Combined with Clemson’s longstanding connections to the Alabama Crimson Tide football program previously delineated, its seems that one of Clemson University’s unofficial missions has been to alienate the entire state of Alabama, tree killers and mascot schizophrenics alike.

...but this ain’t gonna be no Cinderella story

On the field, it’s been an uphill struggle for our Tigers, even and especially on the plains (get it?). Auburn leads the overall series with a convincing 34-13-2 record, and has dominated in JERdan-Hare to the tune of 20-4-0. However, the bulk of that history took place before man walked on the moon (1969). The Apollo Space program was actually still active the last time Clemson and Auburn squared off as part of an annual home-and-home series (1971). The 2016 matchup will be just the sixth since that time, and only two of those came as part of a home-and-home series (2010 at Auburn, 2011 in Clemson). The remainder were neutral-site affairs to open (2012 in Atlanta) or cap (1998 and 2007 Peach Bowls) the season. The record in these more recent meetings is far more even, with Auburn holding slight 3-2-0 edge.

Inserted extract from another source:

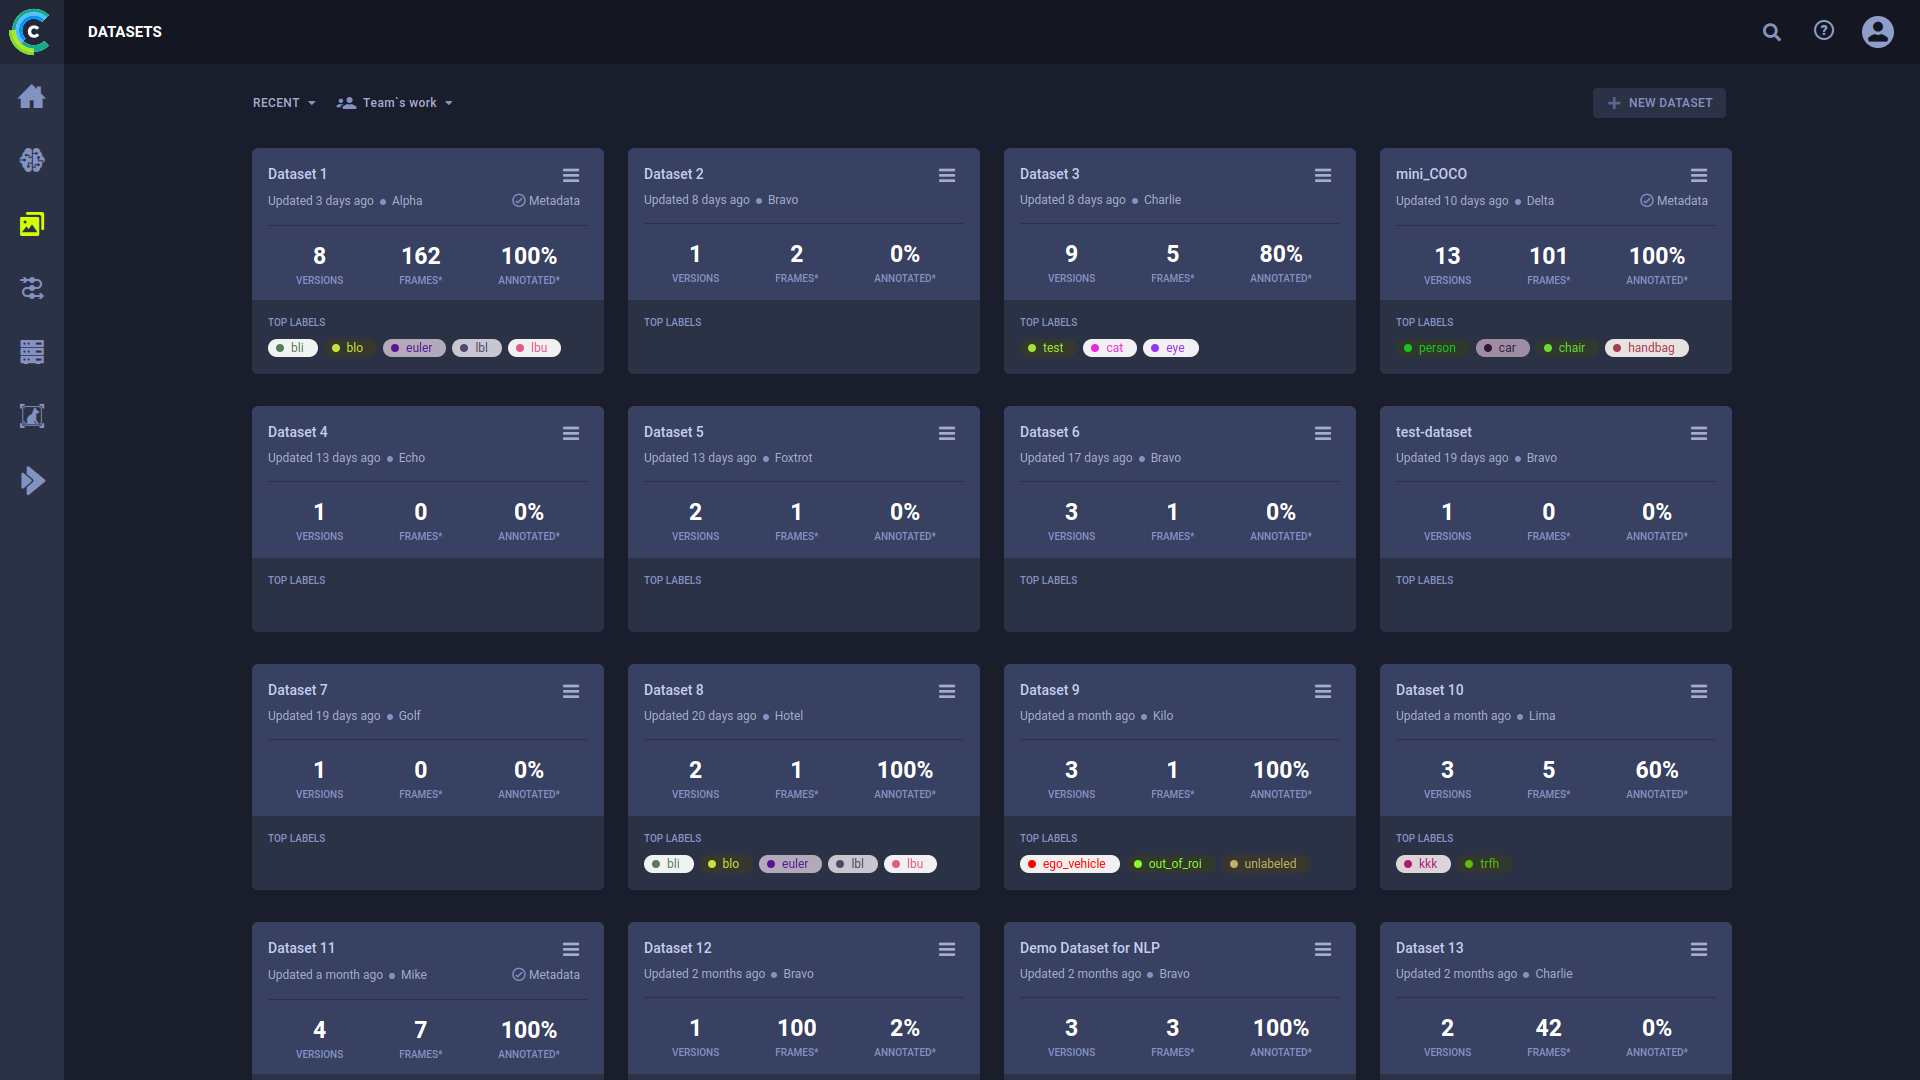Open the Pipelines sidebar icon
This screenshot has height=1080, width=1920.
[32, 288]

The cronies at ESPN will undoubtedly inundate their television coverage with statistics illustrating Auburn’s dominant record with little-to-none of the context herein provided. But perhaps it is fitting that the last time Clemson defeated Auburn on the plains was 1950 (a 41-0 shutout thanks to Glenn Smith’s six catches for 114 yards and Fred Cone’s 33-carry, 163-yard, four-touchdown swan-song performance). In 1950 the United States was firmly entrenched in a Cold War with the Soviet Union, the very Cold War that eventually prompted the "Space Race" responsible for launching the Apollo program. With that historic moon landing in 1969, the United States ran out in front of the Soviets once and for all, setting a break-neck pace of military-industrial development and global geo-political influence that ultimately collapsed the U.S.S.R. in 1991 (The 1970s’ "Detante" interlude be damned!). The HUHN "Clemson Offense" promises to similarly penetrate Auburn’s "Steele Curtain" defense en route to an epic rout.

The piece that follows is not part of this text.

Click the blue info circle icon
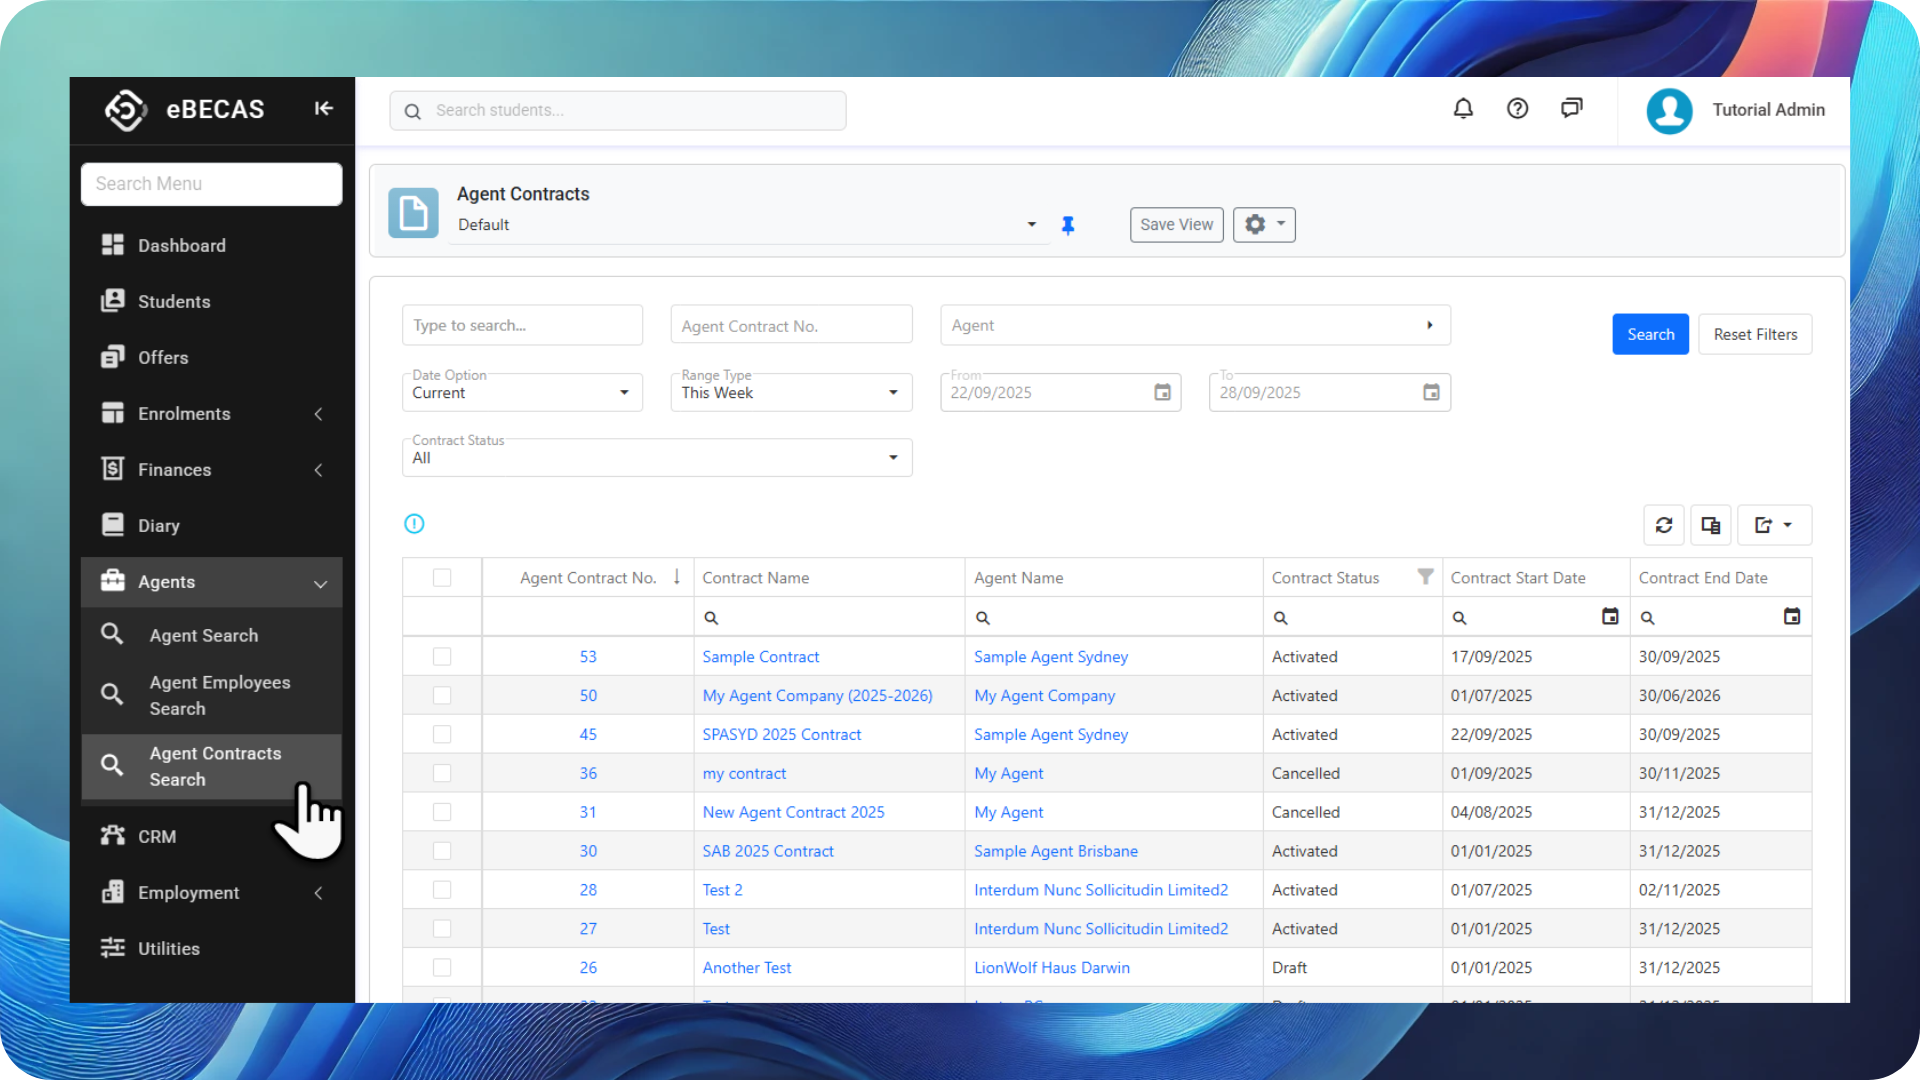Screen dimensions: 1920x1080 coord(414,524)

"What do you mean quarterbacks are allowed to run!? When did this happen? How do we stop that!?"

GO TIGERS!

P.S. Feel free to provide alternate "pro-Clemson" lyrics to any and all other "Alabama-themed" songs in the comments below. Suggestions of songs especially pertinent to Auburn football might include: "Alabama Jailhouse" by Rod Morris and "Alabama Wild Man" by Jerry Reed, among other classics ripe for revision by Neil Young, Skynyrd, and of course, Alabama.